Comment Re:The olden days (Score 1) 66
But a distinction must be made here: Protracker and friends may have had "tracks" that work more or less like a professional studio, but the thing is, the *other* limits of the format meant that making music with a module tracker was a WHOLE different beast than doing it with a recording studio.
With module files/trackers, you could play exactly one sound sample at a time on each track - which is why many of us preferred to call them channels rather than tracks.
Each sound might be a single key on a piano, a single string on a violin, a crash of a cymbal, or whatever. If you needed a chord and you didn't have enough spare channels to play it (which was often the case), then to did it the hard way: you either composed and edited that chord in your favorite sample player/editor program and and loaded the result into your tracker or you sought out someone else who had already done the work... and that's if you only needed one type of chord for just one specific instrument (say, a major chord on a piano). Wait, you need a minor chord for that instrument also? Oops, better go compose/download one. Oh, need a few chords in one of the other instruments? Crap, gotta go do those also.
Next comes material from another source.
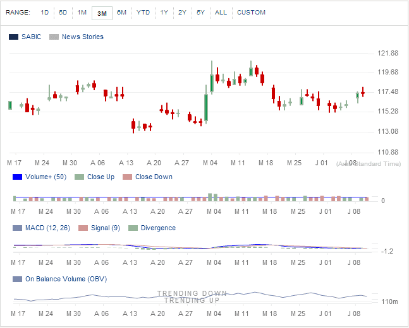The height and width of the screenshot is (328, 409).
Task: Click On Balance Volume (OBV) label
Action: pyautogui.click(x=66, y=279)
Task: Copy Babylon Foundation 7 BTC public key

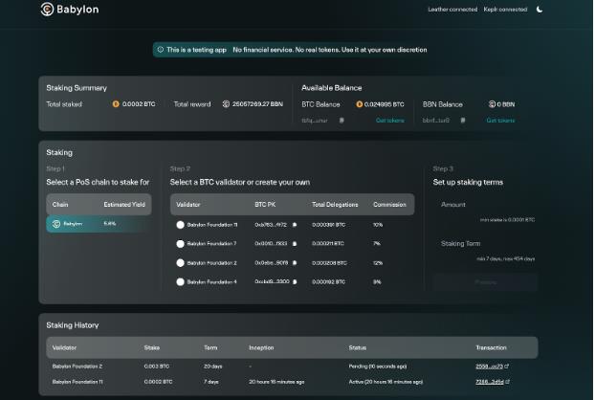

A module artist had, at most, only 31 sound slots to work with back in the day, so it was pretty easy to run out - and that's before you even start laying down you actual tracks.
With careful attention to note durations and use of the "set sample offset" effect command, you could combine several shorter samples into one "conglomerate" multipurpose sample that you could pick-and-choose from as needed, giving the appearance of more than just 31 samples. Problem is, this came at a price: You couldn't use this trick on anything that might need an effect command, there was no way to set custom sample loop endpoints (that I remember), and you only had 128 kB of sample data per sound slot, so it was only useful for short percussion-like instruments and sound effects.
When you laid down your tracks and assigned pitches, durations, and various effect commands to the samples (I mean the regular stuff like vibrato or portamento) is where the music was actually made.
Newer module formats eliminated the sample lengths, counts, and limits on the numbers of channels, of course.